On this past September 25th, Marion County Sheriff’s deputies picked Butler up from federal authorities in Terre Haute and delivered him back to Indianapolis where he began serving his last sixteen months of probation for conviction on a gun charge related to shots fired at an IMPD officer last year.
Five days later, Marion County authorities issued an arrest warrant for Butler for violation of that probation.
On October 20th, Butler was shot to death and his friend Tigron Davis, 20, was wounded in the 3200 block of Forest Manor Avenue.
Both men were on probation at the time of the shooting.
This week IMPD announced that it had arrested Jaylen Smith, 18, for the murder of a young mother in Castleton October 11th.
At the time of his arrest, Smith was in violation of probation for a previous gun charge and had another firearms possession case pending.
In August, IMPD homicide detectives arrested Sammy Tinnin, 27, for the killing of a man at a fast food restaurant in the 2500 block of North Emerson Avenue.
At the time of his arrest, Tinnin was facing an active arrest warrant for violation of probation related to a 2017 firearms conviction.
Fraternal Order of Police #86 President Rick Snyder said IMPD officers often discover familiar names when reading Indianapolis’ daily homicide reports.
“They keep arresting and re-arresting the same people,” said Snyder. “Today they could be the suspect. Tomorrow they could be the victim. And that’s the concern that the number of times that our officers are standing over somebody lying in the middle of street and deceased. ‘What are we doing here?

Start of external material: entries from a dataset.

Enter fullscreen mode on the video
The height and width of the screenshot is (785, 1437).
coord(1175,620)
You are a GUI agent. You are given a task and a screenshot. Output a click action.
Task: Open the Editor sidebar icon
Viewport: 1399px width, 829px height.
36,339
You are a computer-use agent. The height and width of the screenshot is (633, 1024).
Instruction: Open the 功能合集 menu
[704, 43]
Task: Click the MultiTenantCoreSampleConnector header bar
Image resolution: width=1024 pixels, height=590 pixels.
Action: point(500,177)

I just locked this person up in the last two weeks and now they’re here.’ How does that happen? And a lot of times what they locked them up for were for crimes of violence where they should have been held long enough for true intervention to occur.”

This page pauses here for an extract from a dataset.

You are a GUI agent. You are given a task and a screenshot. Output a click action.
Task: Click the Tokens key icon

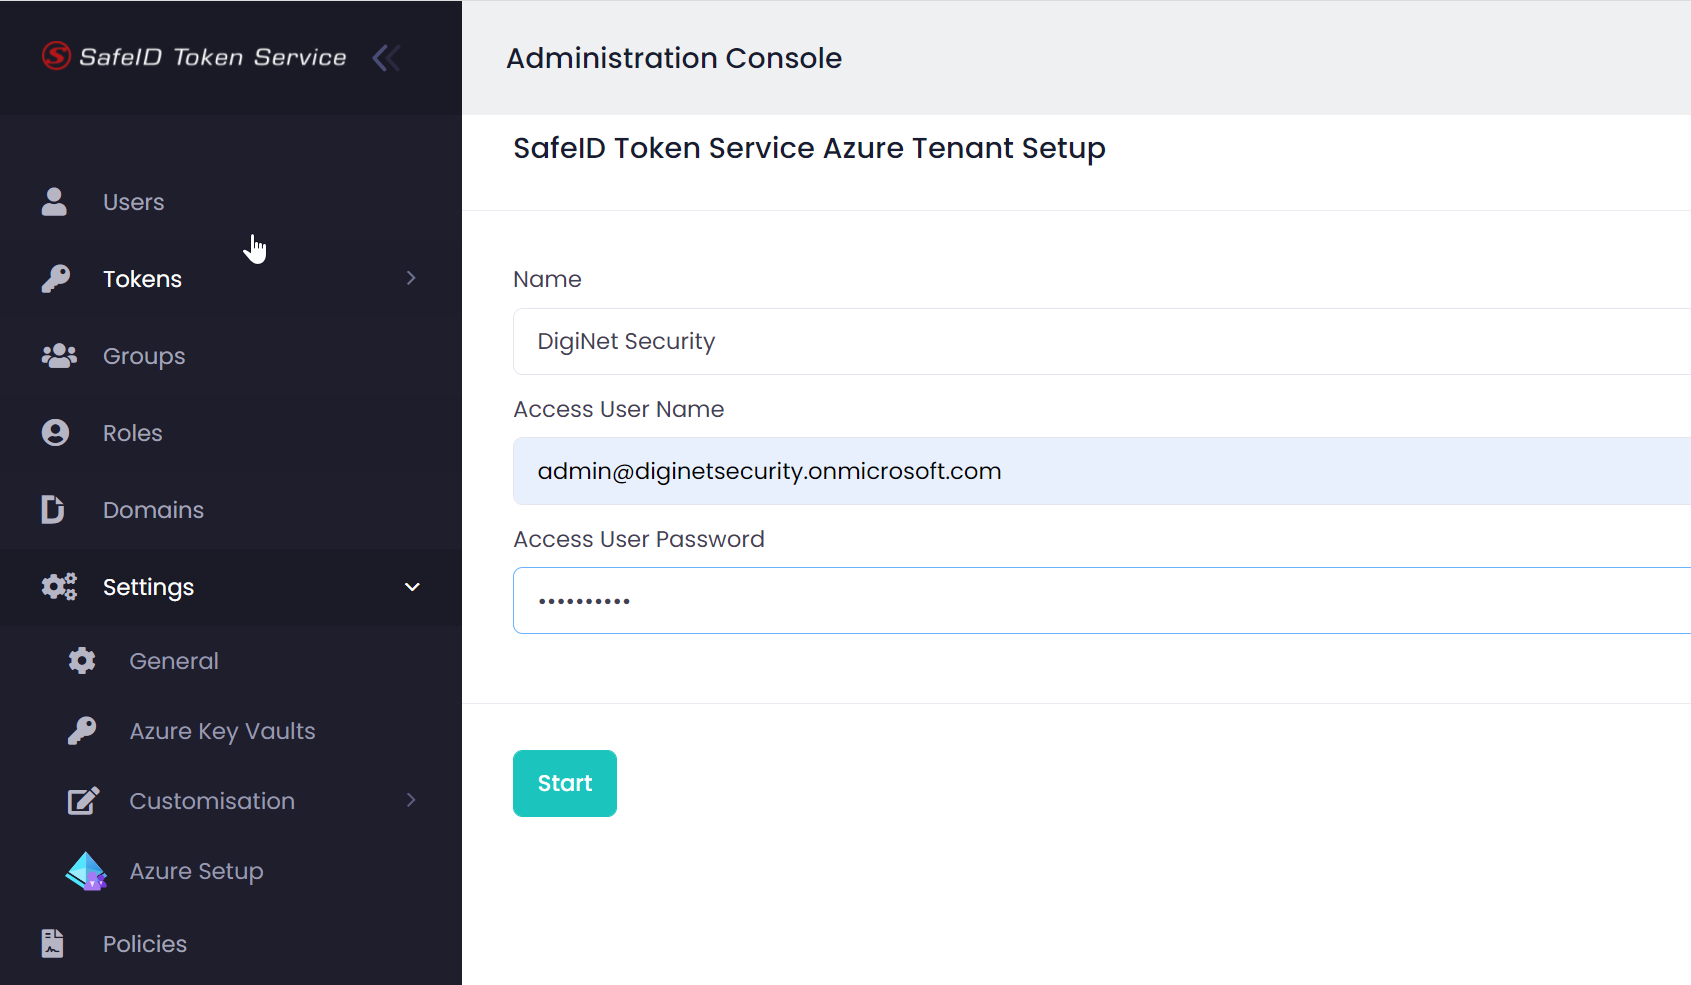(x=56, y=279)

That type of intervention is what ex-offenders, parolees, probationers and defendants on pre-trial release can expect to find at PACE, Public Advocates in Community Re-Entry.
“You come here, get educated, your actions will change,” said Peer Recovery Coach Sharon Rucker. “When you’re taken away from society for a significant amount of years and prior to that the lifestyle that you led was all criminally involved, that transition is going to be very difficult.

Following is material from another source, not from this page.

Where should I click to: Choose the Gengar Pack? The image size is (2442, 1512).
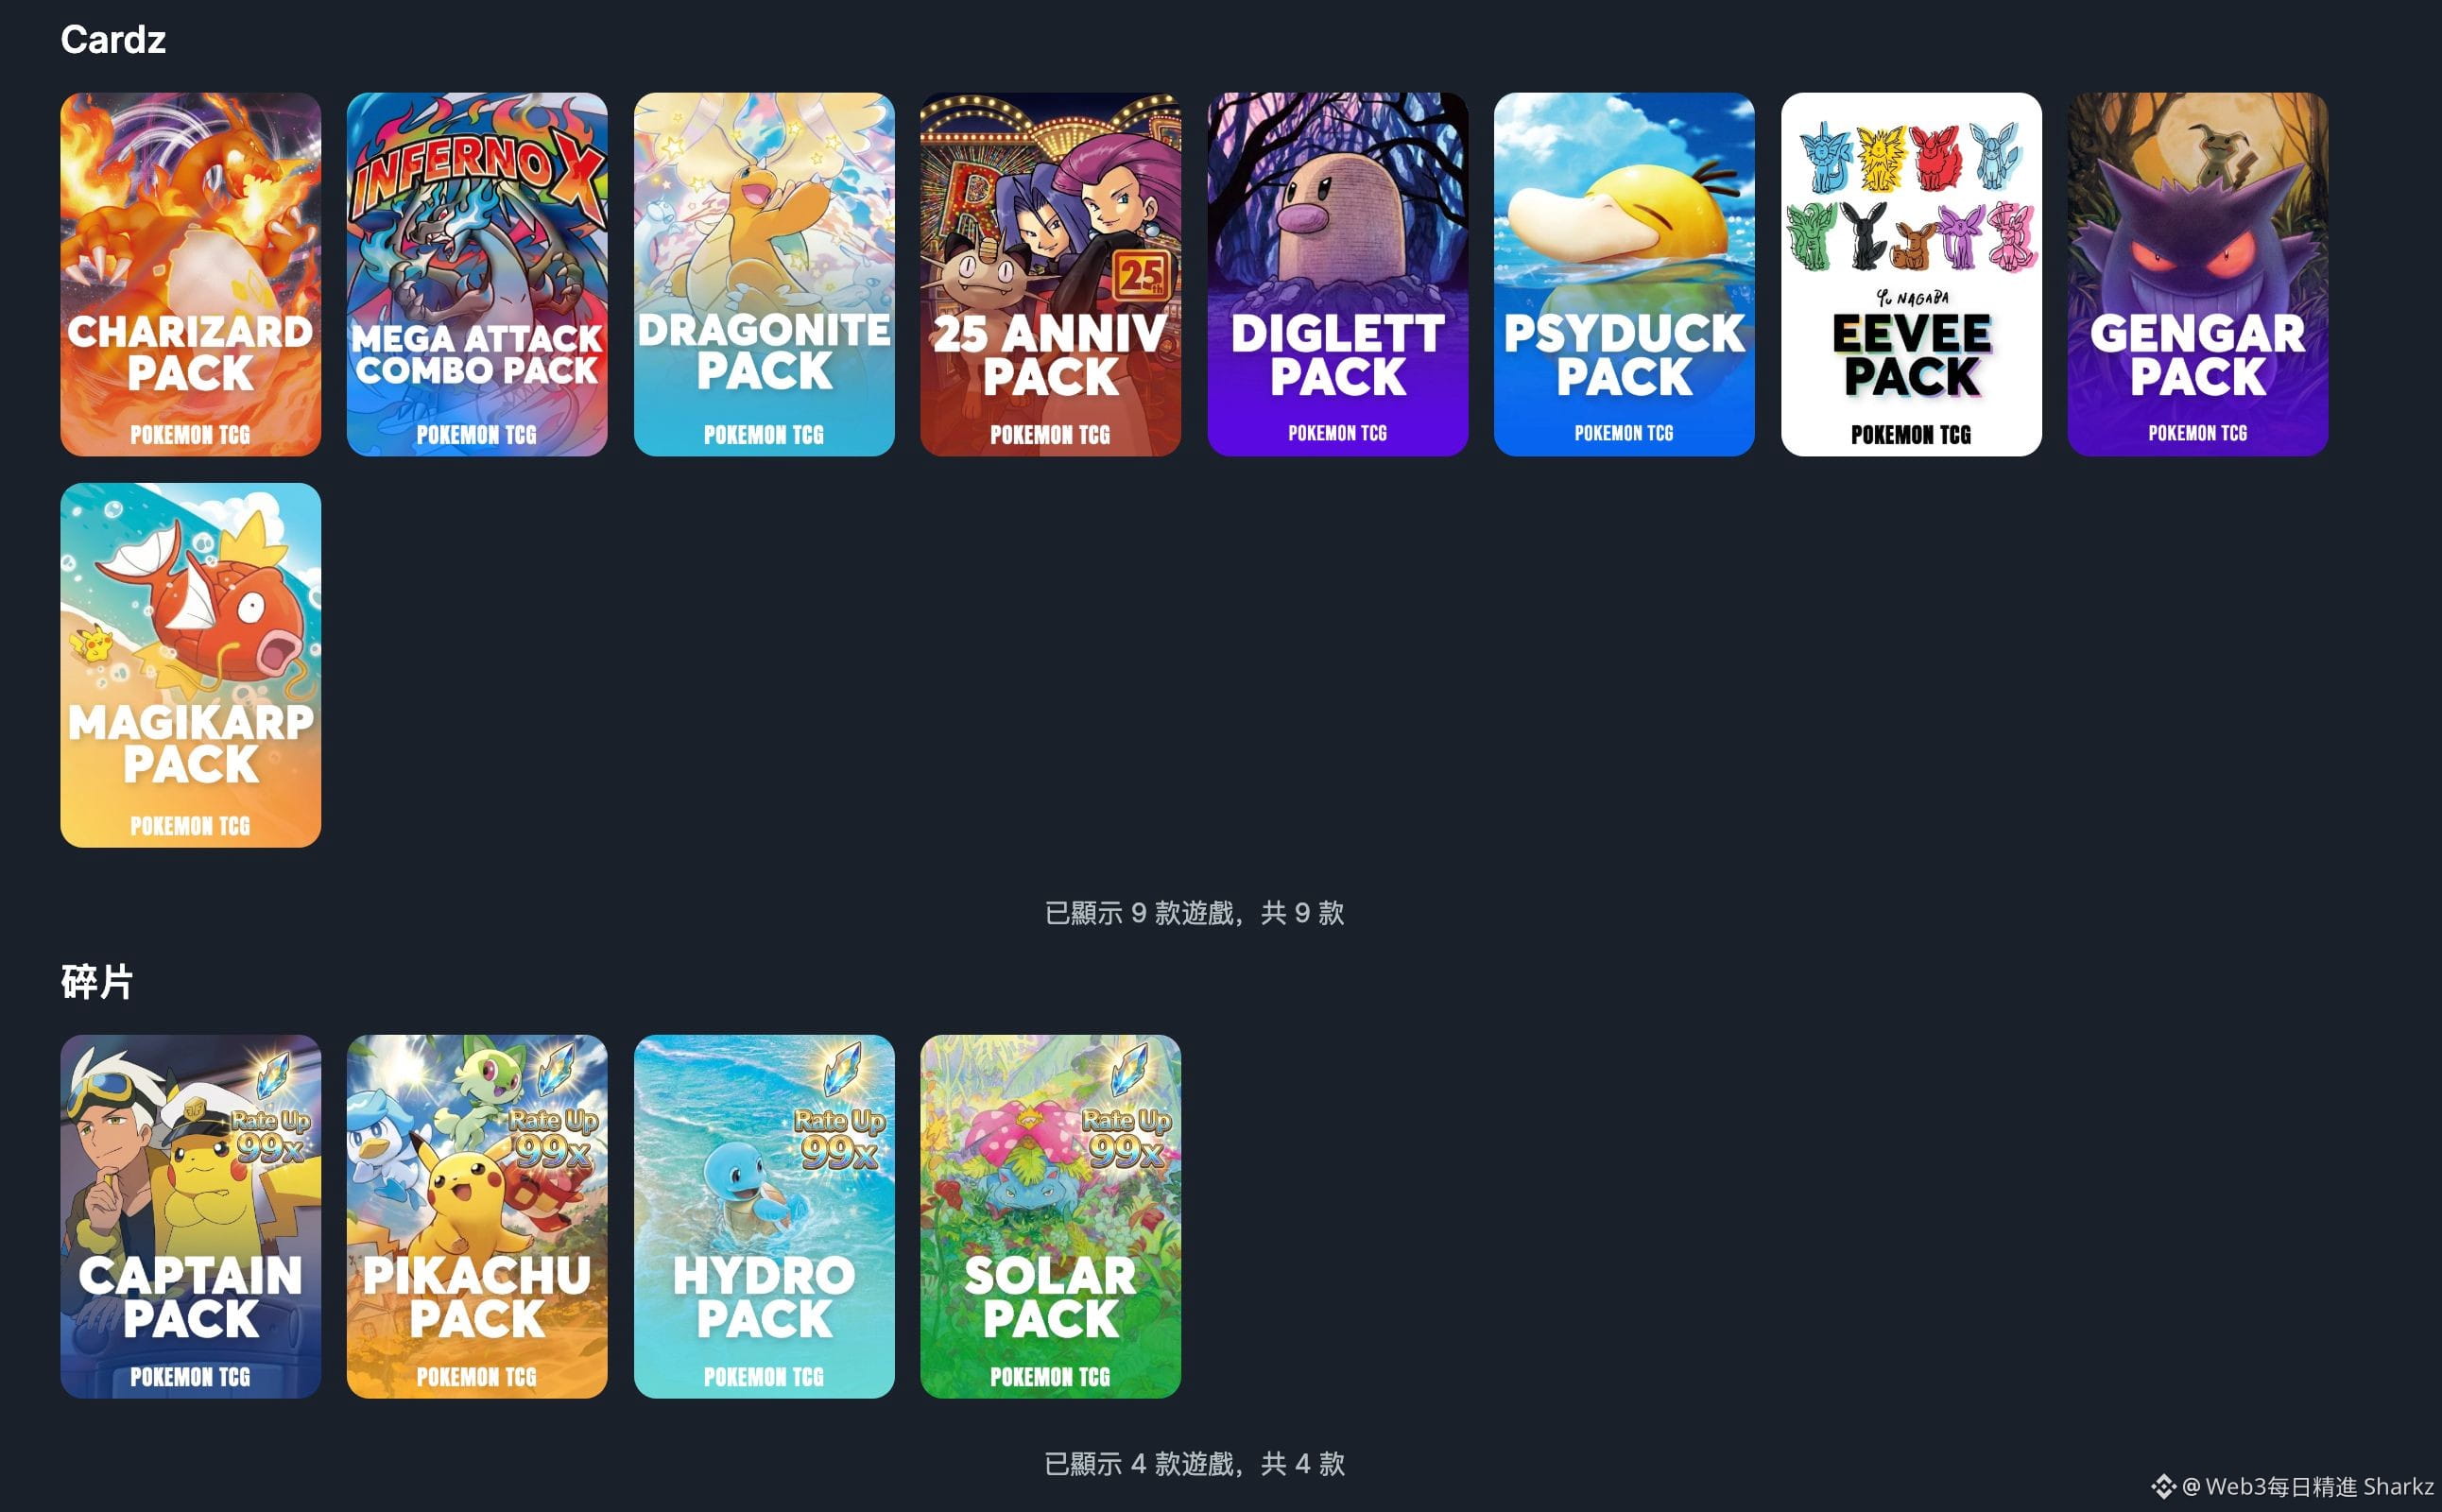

“It has to be within their first 14 days. The first two weeks you really have to grab a person right there to get their attention to understand that they are entering back into unchartered waters and they’re going to need some assistance.”
PACE offers addiction recovery services, clean needle exchange, resume and job skills counseling and referrals and career workshops along with GED classes and continuing support.
“This program has no end date so if you stumble and you fall, the doors will always remain open,” said Rucker.
Donzae Wallace, 24, has taken advantage of PACE support while working his way out of some teenage trouble that landed him behind bars.
“So I had to learn the hard way,” said Wallace. “I got out and then I violated probation and house arrest and then I go back and get back out and I go back in and I go back out.
“Coming up here to PACE, they were really just a positive influence on me to show me and teach me that I could do things in a positive manner.
“I’m saying this for anybody on house arrest or probation of anything, if you got a probation officer or house arrest officer, if you do what they want you to do, they want you to succeed in life. They want you to get a job and be productive. They don’t want you to fail.
“Anybody who’s on house arrest or probation, if you listen to your probation officer and just listen to the advice that they give you, they really want to see you succeed in life.”
Snyder said he’s been frustrated by Marion County’s inability to collect data on probation violators and their propensity to commit crimes.
“The city and the county can tell me how many people they put on probation or parole. They cannot tell me how many violate that,” he said. “How can we not have a system that when you get arrested and you’ve been put on probation, you’re out on conditional release and I arrest you tonight and how can we not have a system that says you are on conditional release and should not be let back out?”
At more than 4000 clients, Marion County Community Corrections has more offenders on home detention status than another municipality in the United States.